Mystics, Prophets, and Goddesses
Here are some key terms from this book, defined in my own Mirabai language. They may or may not conform to established theology.
• Mystic A person who has a direct experience of the sacred, unmediated by conventional religious rituals or intermediaries, transcending established belief systems, bypassing the intellect, and dissolving identification with the separate (ego) self.
• Prophet A person who answers the call to step up in service to humanity and the earth, even when it is inconvenient and unpopular, and who experiences this calling as sacred.
• Feminine An aggregate of qualities such as mercy, loving-kindness, wildness, inclusiveness, radical truth telling and tendencies such as nurturing, subversive, relational, community building, heart centered, honoring of embodied experience, comfortable with ambiguity.
• Feminine mystic One whose relationship with the Great Mystery is grounded in the feminine qualities and tendencies listed above. In my experience, “the feminine” is pretty much synonymous with “feminine mystic.”
• Goddess An archetypal being who represents certain spiritual attributes to which we may aspire, such as tenderness or ferocity, and also carries a metaphysical energy we can tap into when we need the support of our invisible allies.
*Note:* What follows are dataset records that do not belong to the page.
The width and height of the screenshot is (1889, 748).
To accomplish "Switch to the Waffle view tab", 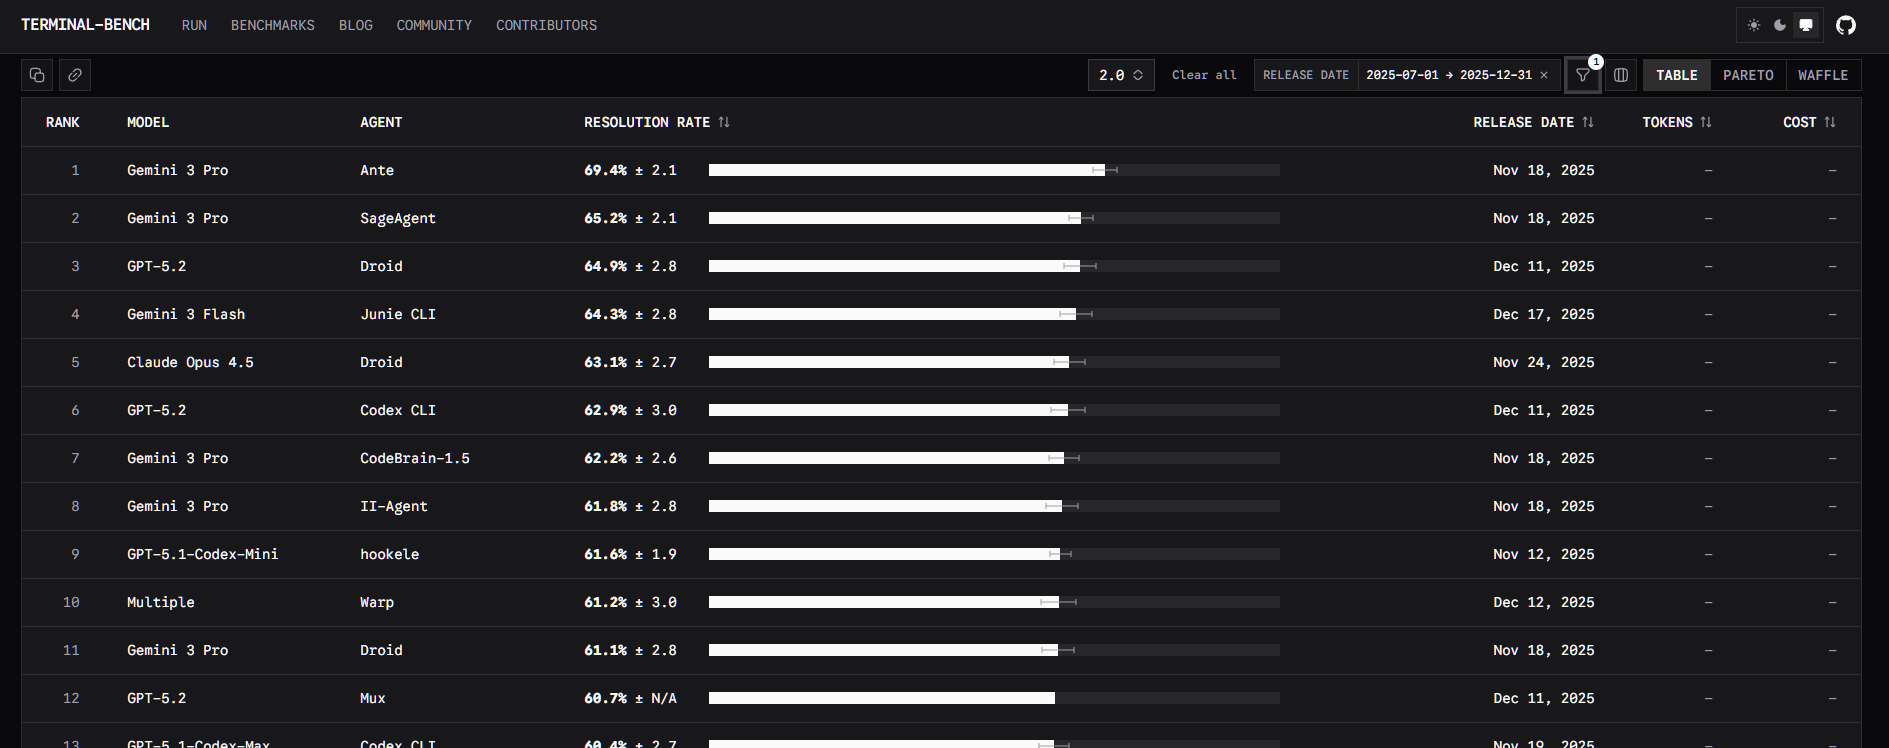I will (1823, 75).
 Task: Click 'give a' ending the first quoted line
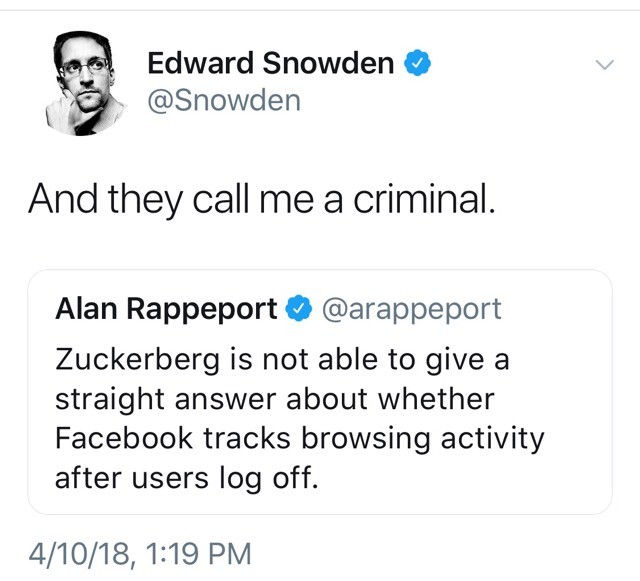click(x=468, y=361)
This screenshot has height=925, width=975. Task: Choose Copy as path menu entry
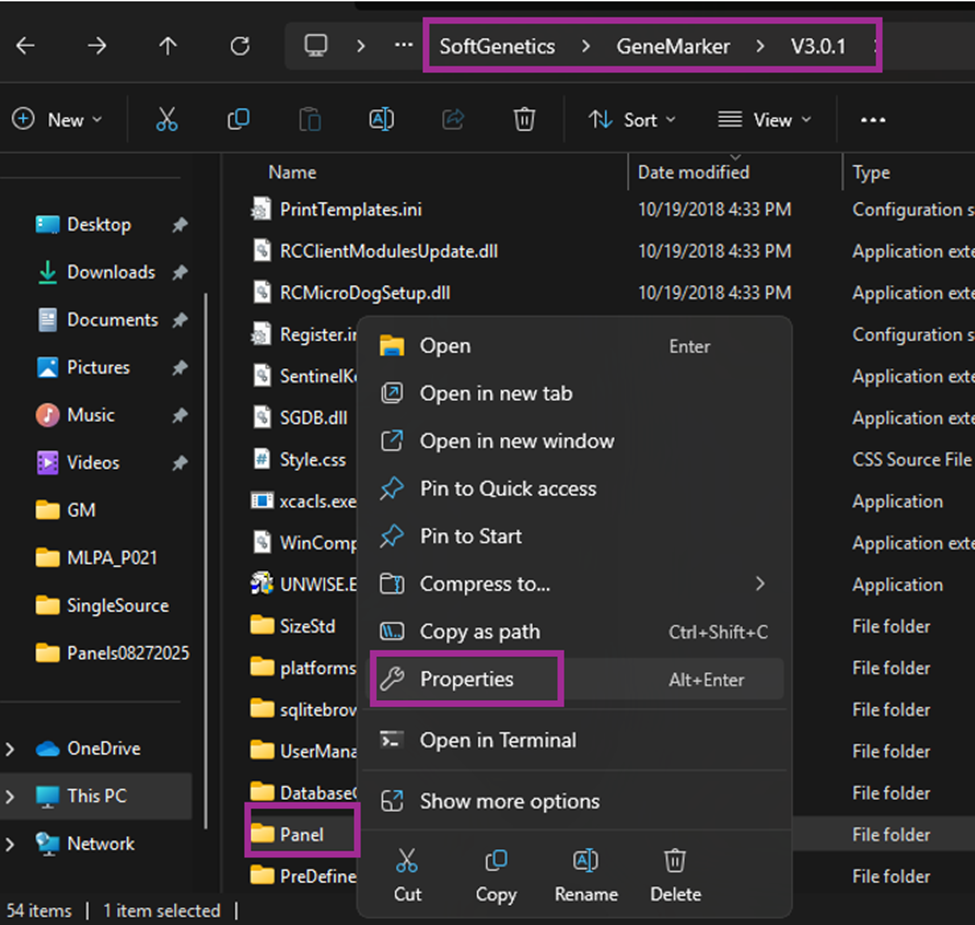479,632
• Divine Masculine The sublime aspects of the masculine spiritual paradigm, an inclination toward detachment and transcendence, intellectual clarity and religious rigor, purification and perfection.
• Patriarchy A social or religious system in which men hold the majority of power and women and children are marginalized. These systems are designed, constructed, and operated with men’s experience as the default paradigm, while women’s experience is not considered or is minimized. Both women and men are harmed by this imbalance.